- Directed by: Mac Alejandre
- Screenplay by: R.J. Nuevas; Wystan Dimalanta;
- Produced by: Lily Y. Monteverde; Roselle Y. Monteverde;
- Starring: Bearwin Meily; Rica Peralejo;
- Cinematography: Rolly Manuel
- Edited by: Kelly Cruz
- Music by: Vincent de Jesus
- Production company: Regal Films
- Distributed by: Regal Entertainment
- Release date: November 30, 2005 (Philippines);
- Running time: 101 minutes
- Country: Philippines
- Languages: Filipino; English;

= Hari ng Sablay: Isang Tama, Sampung Mali =

Hari Ng Sablay (or Hari Ng Sablay: Isang Tama, Sampung Mali) is a 2005 Filipino-language Filipino comedy film directed by Mac Alejandre and starring Rica Peralejo, Bearwin Meily and Nadine Samonte. The film was referred to as a "box office hit" when earning after its nationwide release, and has been called a "heart-wrenching hit".

==Plot==

Mars and Venus were both born on the same day when a phenomenon causes the planets to align together. So Venus and her family receive all the luck in the world while Mars' family blames him for all the miseries they experienced in life.

§ Required task A
In the Hari ng Sablay article, what is the film's running time?
§ Required task B
Write the next few sentences of the Hari ng Sablay article, picking up right after its last sentence.

§ Provided data

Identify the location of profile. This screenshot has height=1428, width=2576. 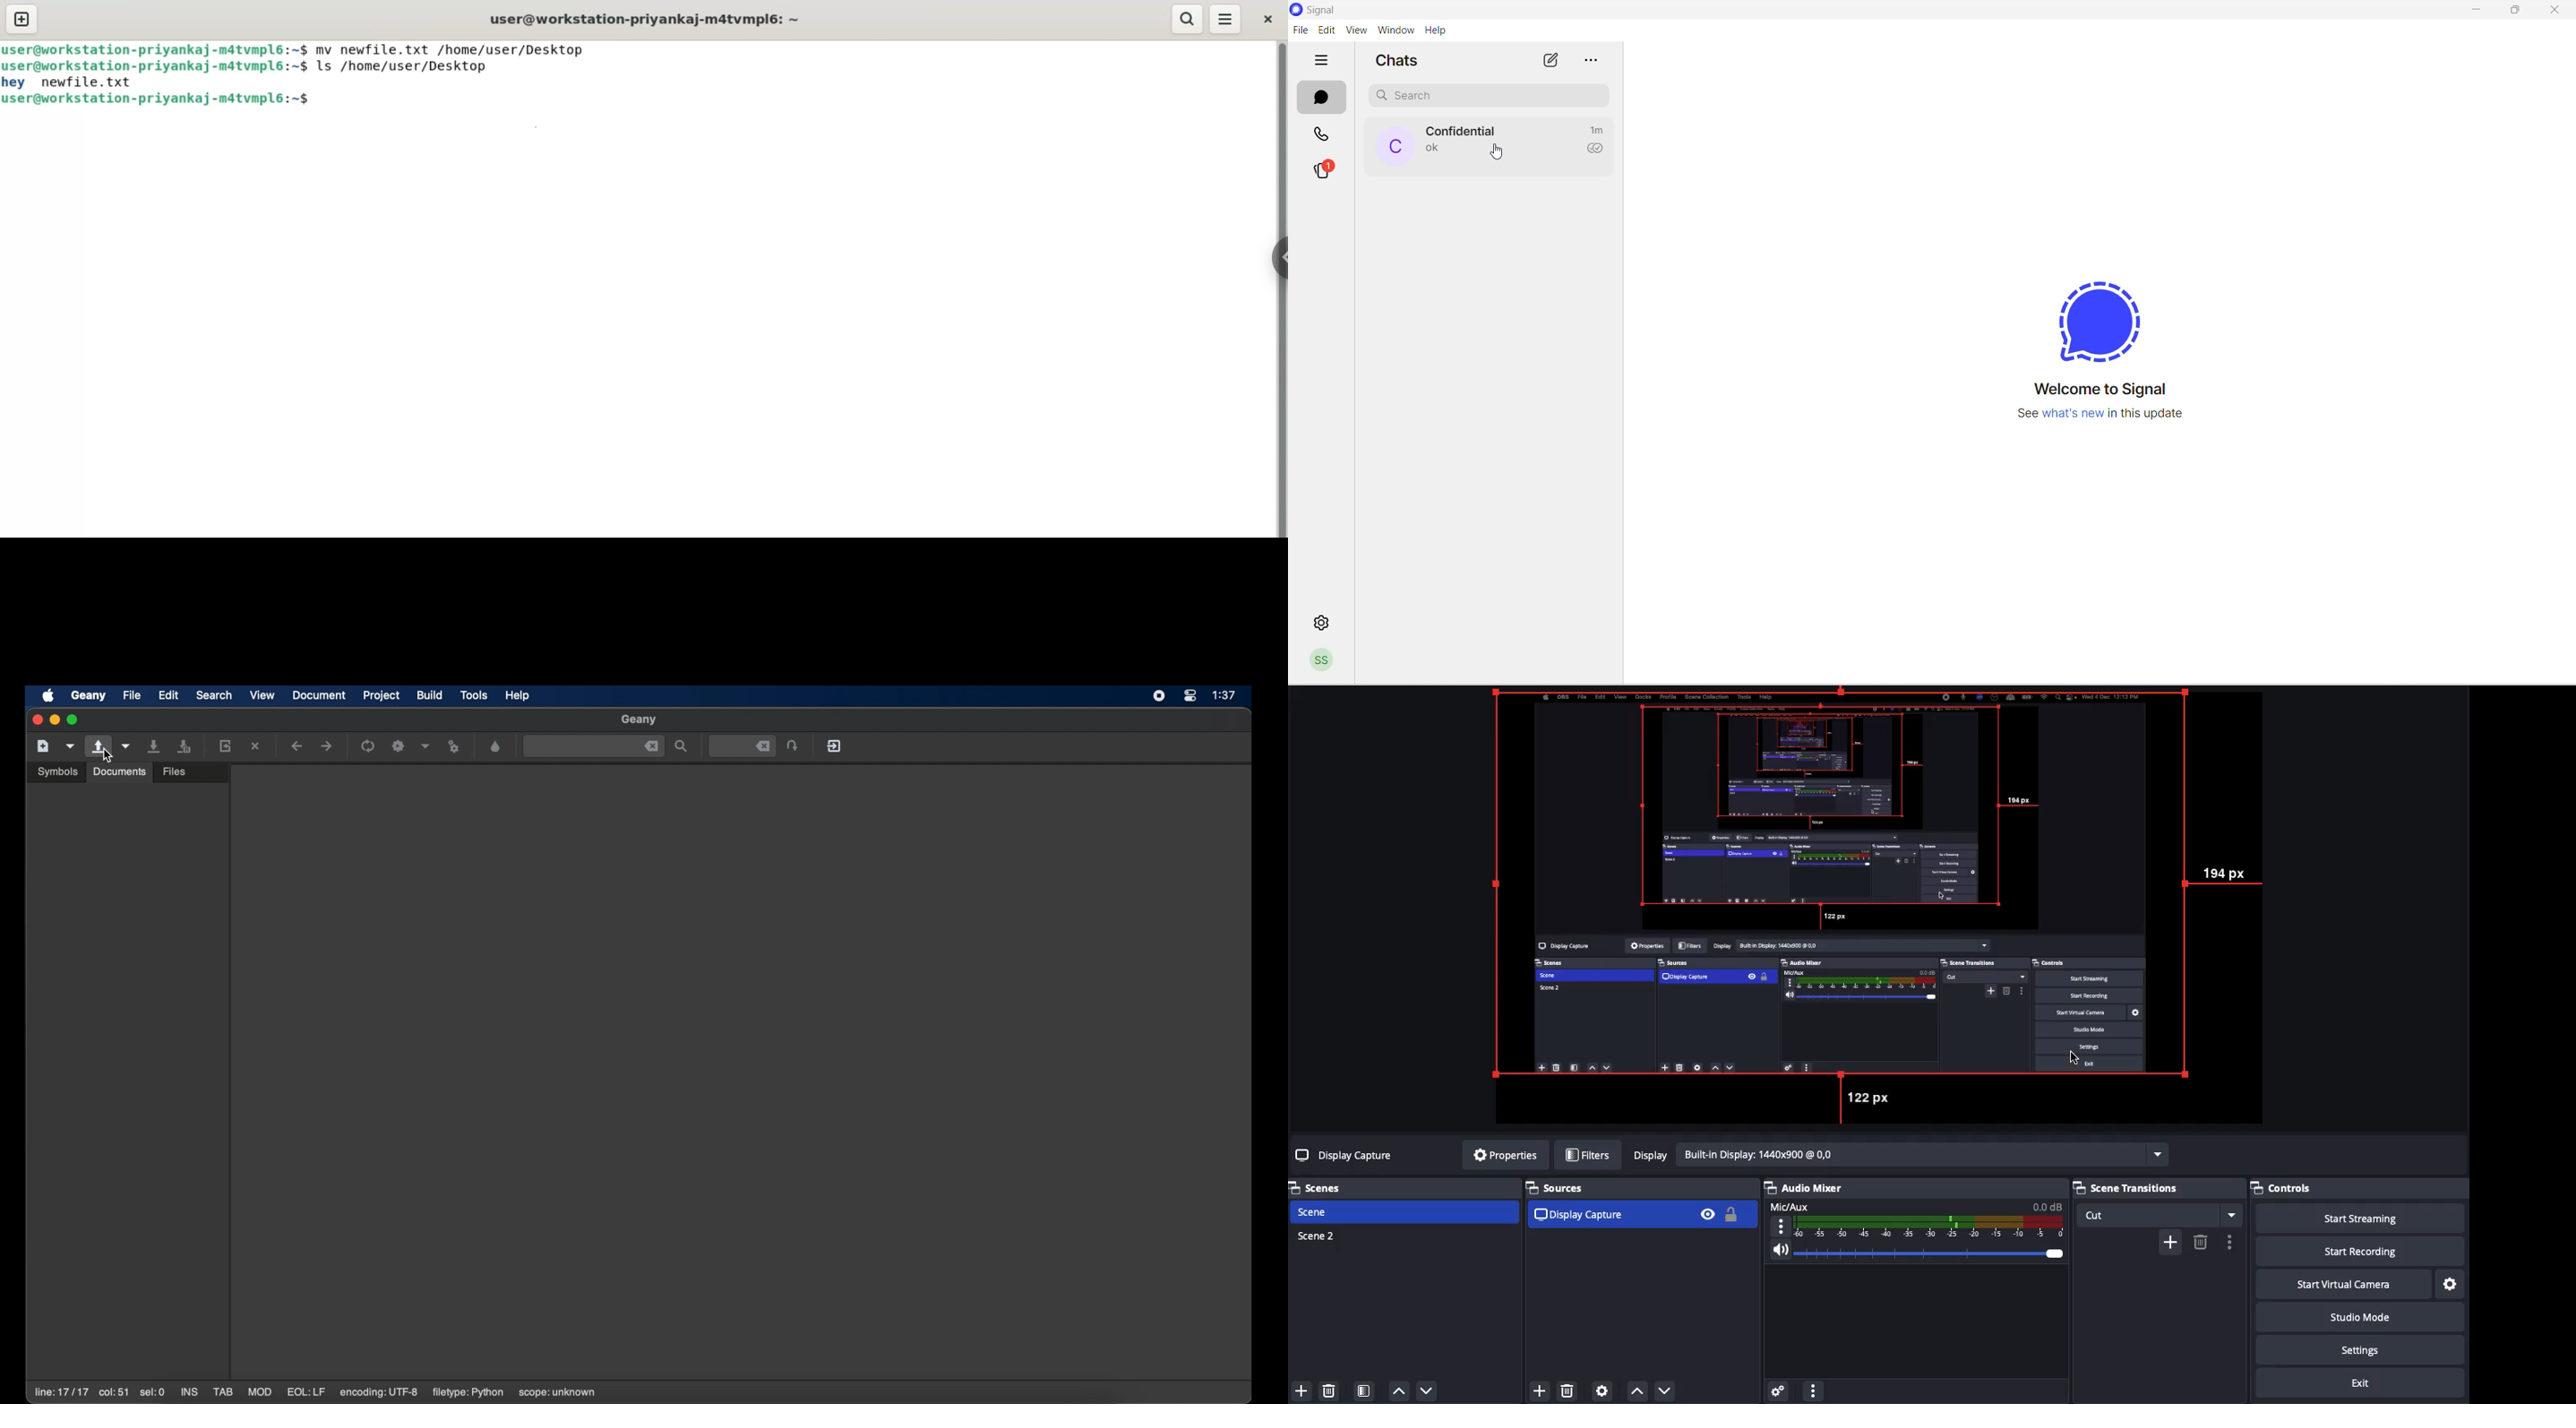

§ Exercise response A
101 minutes

§ Exercise response B
Mars and Venus grew up together as childhood friends but separated later on when Venus and her family migrates abroad. Mars is just so unlucky when it comes to career and love, while Venus is a successful businesswoman. When they meet again after a few years, Mars realizes later on his bad luck subsides when he is beside Venus. He later on acquires good luck when he becomes a matchmaker, making certain pairs of people fall for each other. But when he failed to match Venus with her crush Adonis who preferred Mars' crush Mindy instead, both Venus and Mars realized they were meant for one another. However, Popoy, Mars' adversary since childhood, dashes hopes of Mars ending up with Venus by courting her and eventually proposes marriage despite already being married to someone else. On the day Venus was supposed to marry Popoy, the phenomenon that happened when Mars and Venus were born reoccurred, causing planets to align together again. This caused Venus to come to her senses and call off her wedding with Popoy, who was eventually exposed by his legal wife due to his misdeeds. Mars and Venus marry the delight and approval of their families and friends.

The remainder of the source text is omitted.